[Baris untuk menemukan item yang dideskripsikan]
↓
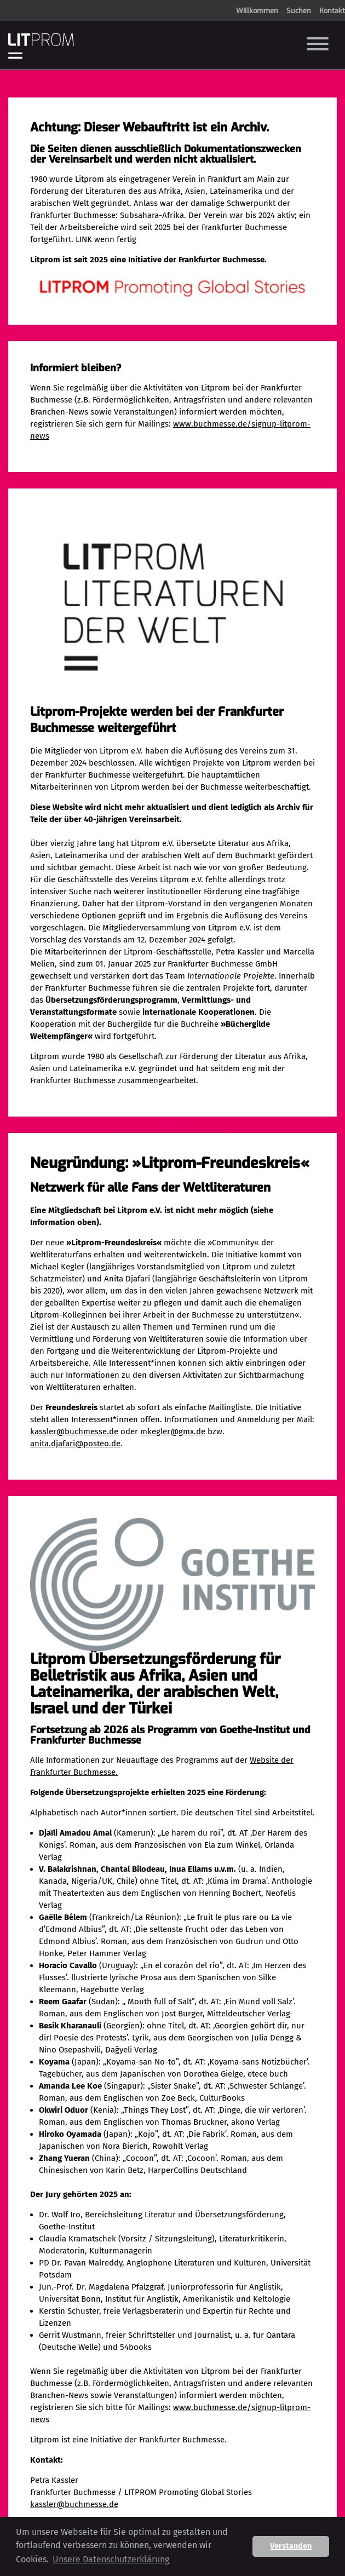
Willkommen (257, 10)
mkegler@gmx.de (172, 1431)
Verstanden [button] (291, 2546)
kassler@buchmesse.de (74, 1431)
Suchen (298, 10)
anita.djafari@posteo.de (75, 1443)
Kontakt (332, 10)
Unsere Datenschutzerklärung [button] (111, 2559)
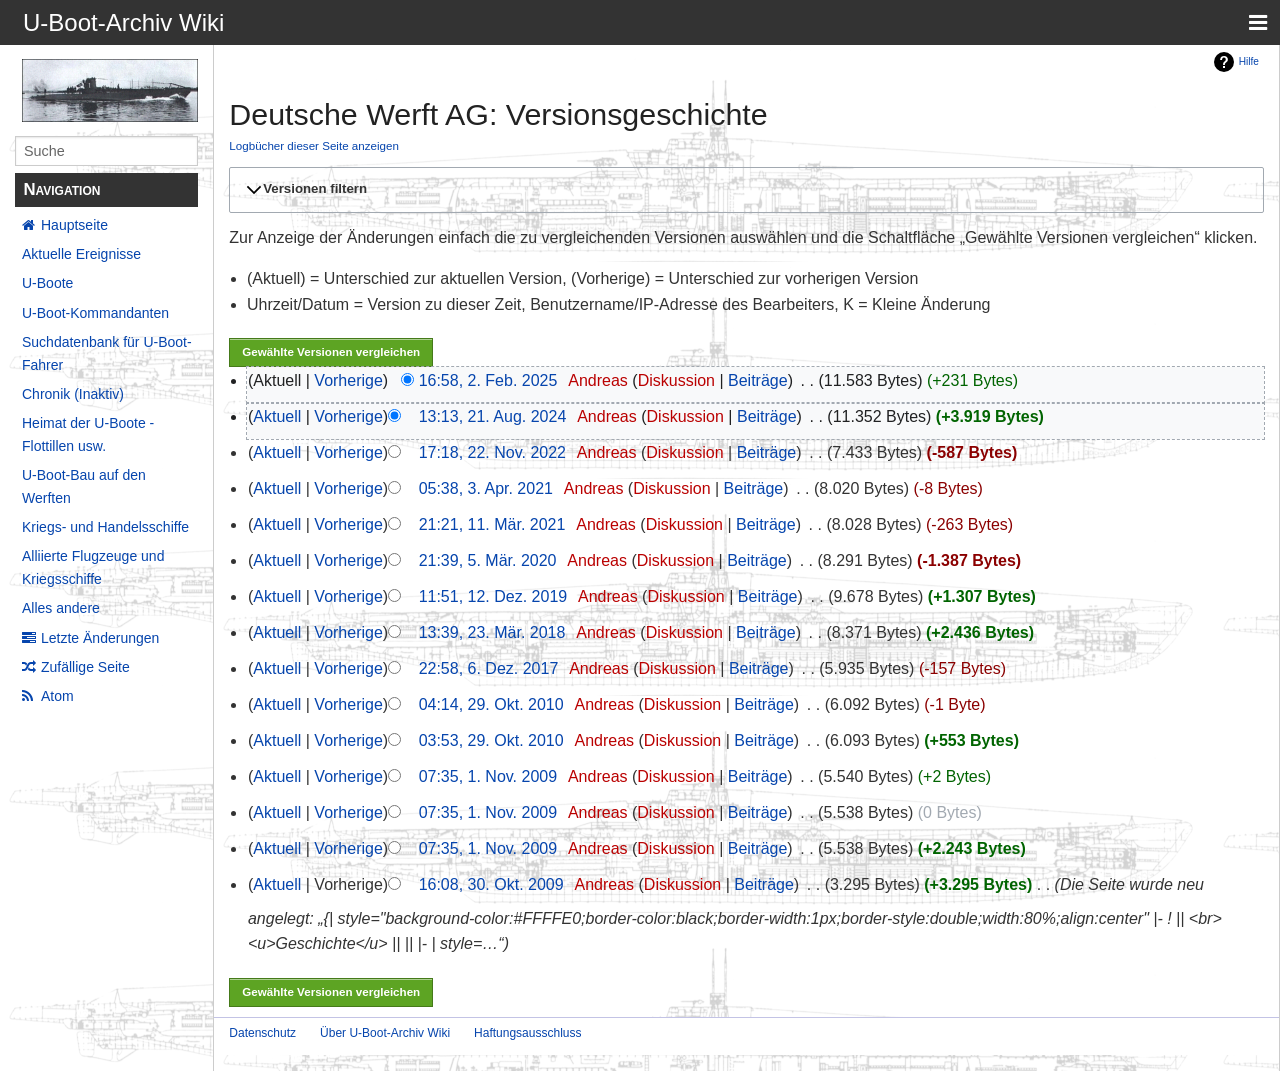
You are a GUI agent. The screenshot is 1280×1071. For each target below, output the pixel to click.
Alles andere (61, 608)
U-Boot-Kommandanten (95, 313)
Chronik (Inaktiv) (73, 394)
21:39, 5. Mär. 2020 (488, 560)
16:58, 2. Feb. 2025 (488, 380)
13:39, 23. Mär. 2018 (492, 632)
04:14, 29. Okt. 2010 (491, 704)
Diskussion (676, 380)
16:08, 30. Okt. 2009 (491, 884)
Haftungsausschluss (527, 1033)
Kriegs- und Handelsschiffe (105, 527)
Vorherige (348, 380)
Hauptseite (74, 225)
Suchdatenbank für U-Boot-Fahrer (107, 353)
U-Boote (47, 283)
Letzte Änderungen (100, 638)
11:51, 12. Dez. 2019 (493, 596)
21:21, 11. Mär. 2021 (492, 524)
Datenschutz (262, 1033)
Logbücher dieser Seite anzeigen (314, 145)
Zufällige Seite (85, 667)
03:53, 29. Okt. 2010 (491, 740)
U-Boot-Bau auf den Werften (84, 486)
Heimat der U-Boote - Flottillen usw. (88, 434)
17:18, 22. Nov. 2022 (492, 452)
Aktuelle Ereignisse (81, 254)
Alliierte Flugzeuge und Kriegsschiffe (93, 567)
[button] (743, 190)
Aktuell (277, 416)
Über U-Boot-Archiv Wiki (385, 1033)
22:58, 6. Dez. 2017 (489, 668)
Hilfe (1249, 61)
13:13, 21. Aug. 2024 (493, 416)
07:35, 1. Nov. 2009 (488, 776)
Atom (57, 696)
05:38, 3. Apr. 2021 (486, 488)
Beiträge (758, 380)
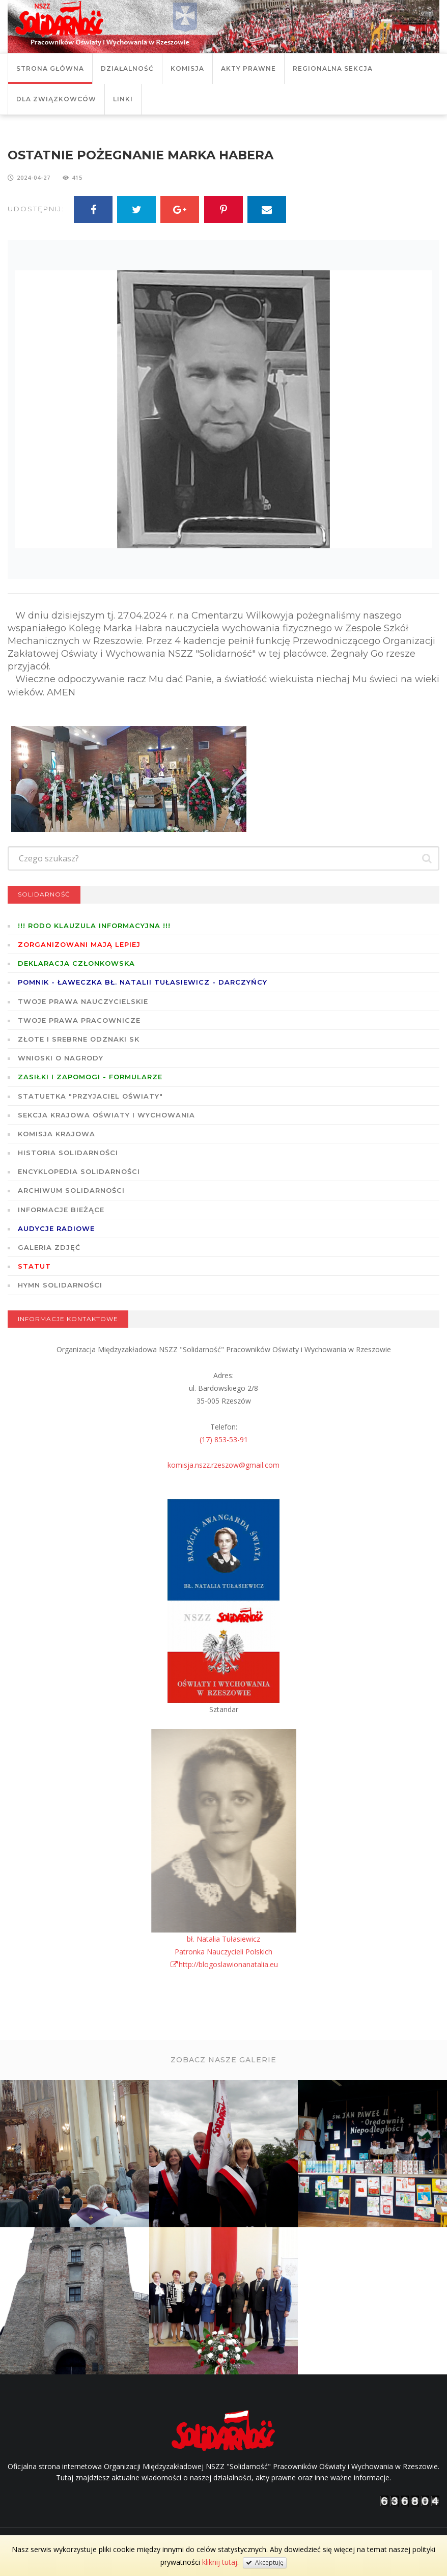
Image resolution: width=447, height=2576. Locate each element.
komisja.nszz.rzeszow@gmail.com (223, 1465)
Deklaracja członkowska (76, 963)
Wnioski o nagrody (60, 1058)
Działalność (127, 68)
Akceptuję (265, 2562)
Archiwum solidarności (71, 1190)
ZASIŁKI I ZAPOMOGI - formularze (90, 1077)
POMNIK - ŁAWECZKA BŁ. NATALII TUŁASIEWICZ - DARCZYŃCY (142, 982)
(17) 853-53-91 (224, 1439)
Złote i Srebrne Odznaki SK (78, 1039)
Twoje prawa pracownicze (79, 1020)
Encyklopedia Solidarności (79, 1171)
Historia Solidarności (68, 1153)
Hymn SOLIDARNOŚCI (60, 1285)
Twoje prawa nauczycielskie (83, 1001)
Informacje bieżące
↑
TUGAS
Baris mana saja di atas yang memuat kata "button"? Saring dan salin setiap baris tersebut, dengan membedakan huruf besar dan huruf kecil.

JAWABAN
Verstanden [button] (291, 2546)
Unsere Datenschutzerklärung [button] (111, 2559)
[button] (743, 190)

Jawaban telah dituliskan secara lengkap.